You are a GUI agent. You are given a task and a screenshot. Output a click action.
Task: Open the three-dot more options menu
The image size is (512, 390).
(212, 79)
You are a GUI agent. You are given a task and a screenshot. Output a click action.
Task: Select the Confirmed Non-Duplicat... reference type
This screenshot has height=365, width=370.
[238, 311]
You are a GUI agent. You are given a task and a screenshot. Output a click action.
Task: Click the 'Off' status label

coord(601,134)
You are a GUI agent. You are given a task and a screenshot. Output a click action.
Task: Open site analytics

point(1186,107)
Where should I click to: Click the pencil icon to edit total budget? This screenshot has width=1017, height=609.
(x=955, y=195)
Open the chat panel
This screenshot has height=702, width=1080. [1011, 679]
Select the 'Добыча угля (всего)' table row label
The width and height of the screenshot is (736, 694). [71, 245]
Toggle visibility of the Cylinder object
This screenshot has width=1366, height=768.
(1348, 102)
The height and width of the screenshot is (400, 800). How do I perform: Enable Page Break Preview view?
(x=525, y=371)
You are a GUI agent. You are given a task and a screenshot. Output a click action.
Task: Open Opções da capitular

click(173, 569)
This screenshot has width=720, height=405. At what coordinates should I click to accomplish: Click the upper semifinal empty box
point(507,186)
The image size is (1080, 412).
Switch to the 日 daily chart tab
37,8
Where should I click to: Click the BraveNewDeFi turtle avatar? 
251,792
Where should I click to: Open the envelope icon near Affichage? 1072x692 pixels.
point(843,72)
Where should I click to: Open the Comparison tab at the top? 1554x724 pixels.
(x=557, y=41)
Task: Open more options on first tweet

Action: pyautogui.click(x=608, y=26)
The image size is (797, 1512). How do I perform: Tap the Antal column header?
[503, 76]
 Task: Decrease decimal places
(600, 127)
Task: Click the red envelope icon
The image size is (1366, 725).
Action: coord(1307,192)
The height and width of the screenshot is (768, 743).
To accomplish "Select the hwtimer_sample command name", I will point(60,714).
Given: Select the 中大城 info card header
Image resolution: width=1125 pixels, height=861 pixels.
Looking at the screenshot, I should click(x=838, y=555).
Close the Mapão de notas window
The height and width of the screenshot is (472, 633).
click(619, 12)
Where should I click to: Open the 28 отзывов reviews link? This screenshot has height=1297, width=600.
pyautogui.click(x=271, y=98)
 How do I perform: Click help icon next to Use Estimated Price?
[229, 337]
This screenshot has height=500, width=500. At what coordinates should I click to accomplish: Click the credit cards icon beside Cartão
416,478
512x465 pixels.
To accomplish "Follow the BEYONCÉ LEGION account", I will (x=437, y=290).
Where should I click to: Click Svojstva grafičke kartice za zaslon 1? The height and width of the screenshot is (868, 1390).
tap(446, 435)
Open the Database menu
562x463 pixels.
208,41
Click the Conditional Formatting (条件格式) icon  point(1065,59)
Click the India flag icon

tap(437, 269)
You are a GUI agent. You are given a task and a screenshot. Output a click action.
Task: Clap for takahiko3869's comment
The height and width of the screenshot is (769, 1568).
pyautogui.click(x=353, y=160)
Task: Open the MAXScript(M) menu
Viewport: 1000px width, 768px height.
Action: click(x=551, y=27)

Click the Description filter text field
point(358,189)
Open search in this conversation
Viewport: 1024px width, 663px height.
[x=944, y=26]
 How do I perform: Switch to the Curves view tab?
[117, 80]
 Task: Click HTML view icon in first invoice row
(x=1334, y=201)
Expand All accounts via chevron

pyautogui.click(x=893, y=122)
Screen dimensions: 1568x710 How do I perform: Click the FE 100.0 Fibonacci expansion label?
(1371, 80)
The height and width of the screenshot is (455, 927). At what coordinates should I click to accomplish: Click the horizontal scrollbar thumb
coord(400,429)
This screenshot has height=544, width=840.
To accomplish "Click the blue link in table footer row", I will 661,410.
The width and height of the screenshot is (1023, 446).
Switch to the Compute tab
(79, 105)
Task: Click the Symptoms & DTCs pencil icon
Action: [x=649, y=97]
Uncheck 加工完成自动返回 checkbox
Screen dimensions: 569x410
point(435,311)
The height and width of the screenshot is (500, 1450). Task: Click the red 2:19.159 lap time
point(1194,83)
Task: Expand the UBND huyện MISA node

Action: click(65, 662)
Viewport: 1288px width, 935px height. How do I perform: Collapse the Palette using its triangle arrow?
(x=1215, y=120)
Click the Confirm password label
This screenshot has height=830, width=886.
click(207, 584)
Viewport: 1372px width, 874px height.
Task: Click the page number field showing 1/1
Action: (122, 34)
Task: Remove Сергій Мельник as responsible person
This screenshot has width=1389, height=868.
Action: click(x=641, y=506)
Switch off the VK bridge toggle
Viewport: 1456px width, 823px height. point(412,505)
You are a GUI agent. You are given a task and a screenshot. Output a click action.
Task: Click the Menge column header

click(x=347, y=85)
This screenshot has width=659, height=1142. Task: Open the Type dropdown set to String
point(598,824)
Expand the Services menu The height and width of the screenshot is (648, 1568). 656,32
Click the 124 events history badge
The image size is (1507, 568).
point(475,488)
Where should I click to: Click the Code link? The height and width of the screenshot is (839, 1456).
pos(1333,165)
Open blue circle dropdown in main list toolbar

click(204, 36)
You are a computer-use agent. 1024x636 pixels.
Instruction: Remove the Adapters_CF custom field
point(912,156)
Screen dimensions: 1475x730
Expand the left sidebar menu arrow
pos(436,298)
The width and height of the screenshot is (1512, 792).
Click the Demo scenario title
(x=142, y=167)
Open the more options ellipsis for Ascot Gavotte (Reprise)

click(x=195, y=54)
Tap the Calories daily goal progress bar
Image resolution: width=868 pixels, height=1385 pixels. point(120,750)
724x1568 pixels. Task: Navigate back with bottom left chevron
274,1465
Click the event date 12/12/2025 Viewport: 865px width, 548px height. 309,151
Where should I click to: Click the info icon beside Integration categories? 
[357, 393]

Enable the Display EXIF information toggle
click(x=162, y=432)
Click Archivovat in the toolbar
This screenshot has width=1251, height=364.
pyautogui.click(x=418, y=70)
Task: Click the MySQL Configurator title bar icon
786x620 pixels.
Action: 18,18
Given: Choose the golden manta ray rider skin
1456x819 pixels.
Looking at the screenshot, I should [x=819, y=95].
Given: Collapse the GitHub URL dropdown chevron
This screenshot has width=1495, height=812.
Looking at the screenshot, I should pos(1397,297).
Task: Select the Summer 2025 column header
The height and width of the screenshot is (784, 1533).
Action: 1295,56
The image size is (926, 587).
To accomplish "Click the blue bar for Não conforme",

ACTIVITY - Only the lines from the one with "The height and width of the screenshot is (784, 1533)." through the end of the material are wanted; copy them exactly, both ends included.

REPLY TO THE TASK -
The height and width of the screenshot is (784, 1533).
Action: 1295,56
The image size is (926, 587).
To accomplish "Click the blue bar for Não conforme",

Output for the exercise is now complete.